Environment Parity and Configuration Drift Detection

The Failure

The inventory service worked in staging but crashed in production with OOM kills. The staging overlay set resources.limits.memory: 2Gi. The production overlay set resources.limits.memory: 512Mi. Someone had reduced production memory limits six months ago to save costs and never updated staging to match. The team tested against 2Gi in staging and deployed into 512Mi in production.

Environment parity means: the things that matter are the same. Resource limits matter. Base images matter. Environment variable names matter. The payment processor URL is allowed to differ. The memory limit is not.

The Mechanism

Parity Rules

Category	Must Be Identical	Allowed to Differ
Base image	Yes	No
Resource requests	No (scale differs)	Proportional ratios only
Resource limits	Yes (same ratios)	Absolute values scale with environment
Environment variables	Names must match	Values differ (URLs, endpoints)
Replica count	No	Yes (1 in dev, 2 in staging, 3+ in prod)
Ingress rules	Structure must match	Hostnames differ
Health check config	Yes	No
Service mesh config	Yes	No

Kustomize Overlay Strategy

The base contains everything that is identical. Overlays contain only the differences. If an overlay is adding resources that do not exist in the base, something is wrong.
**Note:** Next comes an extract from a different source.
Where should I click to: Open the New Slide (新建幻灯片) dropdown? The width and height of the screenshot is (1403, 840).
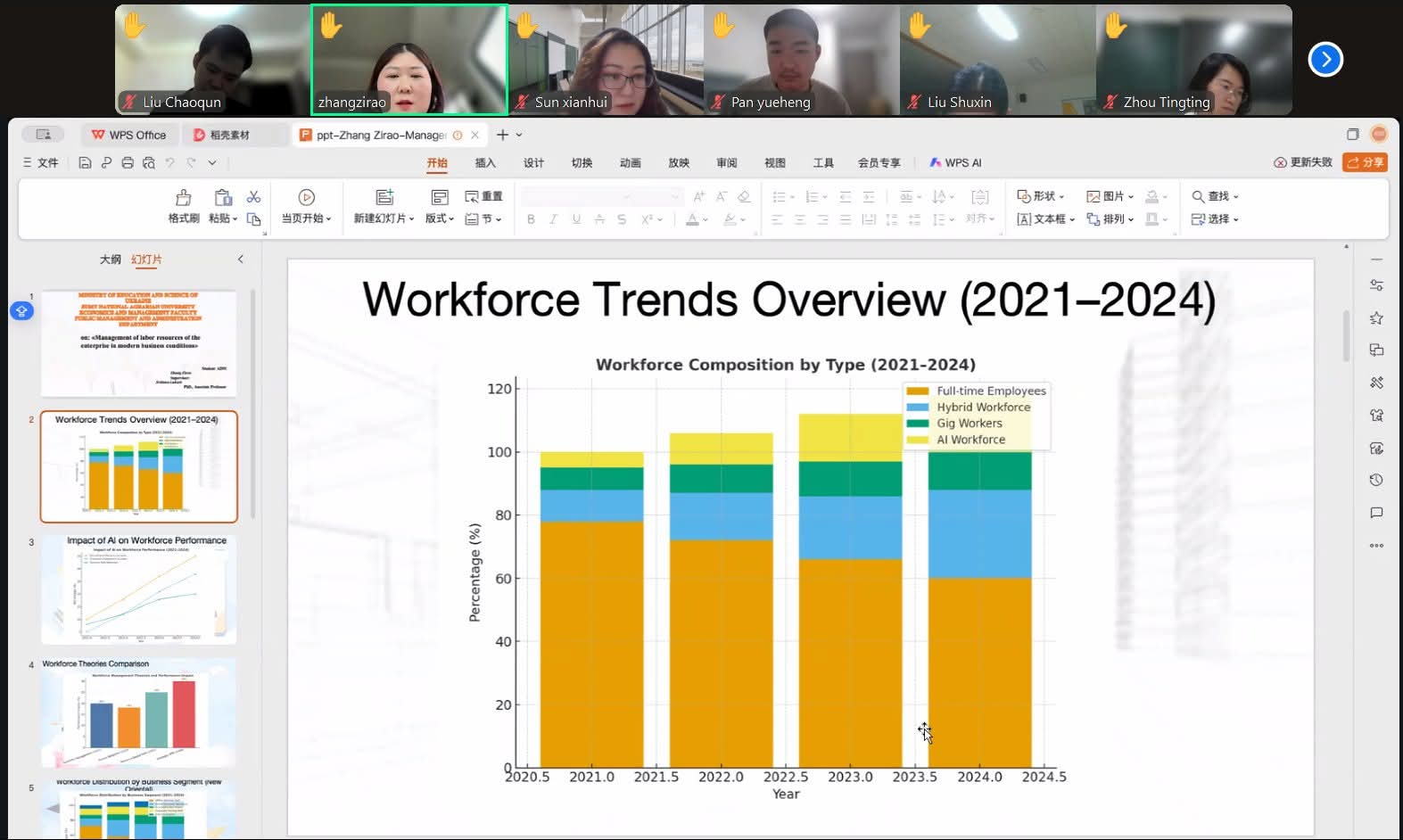click(x=384, y=218)
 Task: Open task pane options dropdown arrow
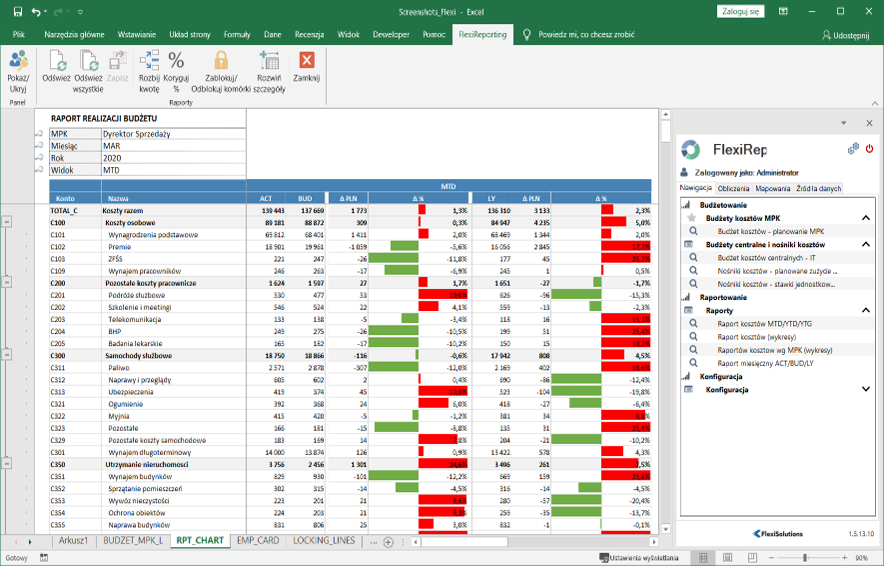[843, 123]
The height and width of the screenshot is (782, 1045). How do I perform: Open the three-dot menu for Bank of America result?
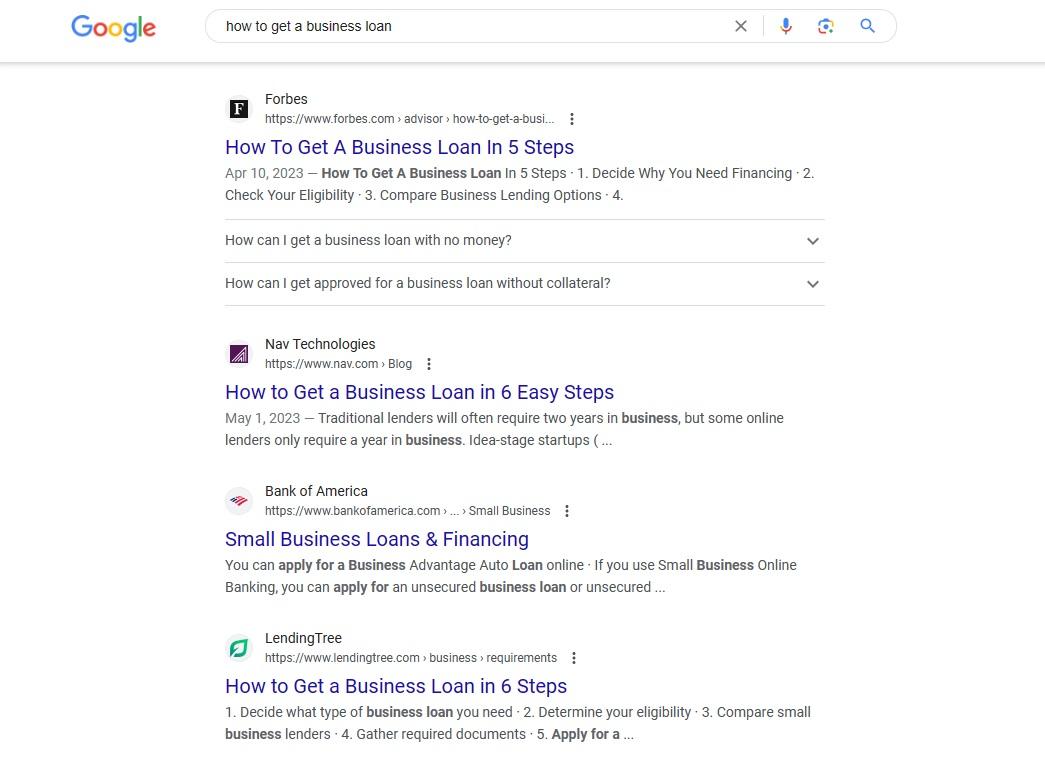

# apps/checkout-service/base/deployment.yaml
apiVersion: apps/v1
kind: Deployment
metadata:
  name: checkout-service
spec:
  selector:
    matchLabels:
      app: checkout-service
  template:
    metadata:
      labels:
        app: checkout-service
    spec:
      containers:
        - name: checkout
          image: ghcr.io/acme/checkout-service:latest
          ports:
            - containerPort: 8080
          resources:
            requests:
              cpu: 100m
              memory: 256Mi
            limits:
              cpu: 500m
              memory: 512Mi
          readinessProbe:
            httpGet:
              path: /health/ready
              port: 8080
            initialDelaySeconds: 5
            periodSeconds: 10
          livenessProbe:
            httpGet:
              path: /health/live
              port: 8080
            initialDelaySeconds: 15
            periodSeconds: 20

# apps/checkout-service/overlays/production/patch-replicas.yaml
# HARDENED: Only replica count and resource scaling differ
apiVersion: apps/v1
kind: Deployment
metadata:
  name: checkout-service
spec:
  replicas: 3
  template:
    spec:
      containers:
        - name: checkout
          resources:
            requests:
              cpu: 250m
              memory: 512Mi
            limits:
              cpu: 1000m
              memory: 1Gi

The Implementation

Drift Detection with ArgoCD

ArgoCD compares the desired state (Git) with the live state (cluster). When they diverge, ArgoCD reports the diff. With selfHeal: true, ArgoCD reverts manual changes automatically.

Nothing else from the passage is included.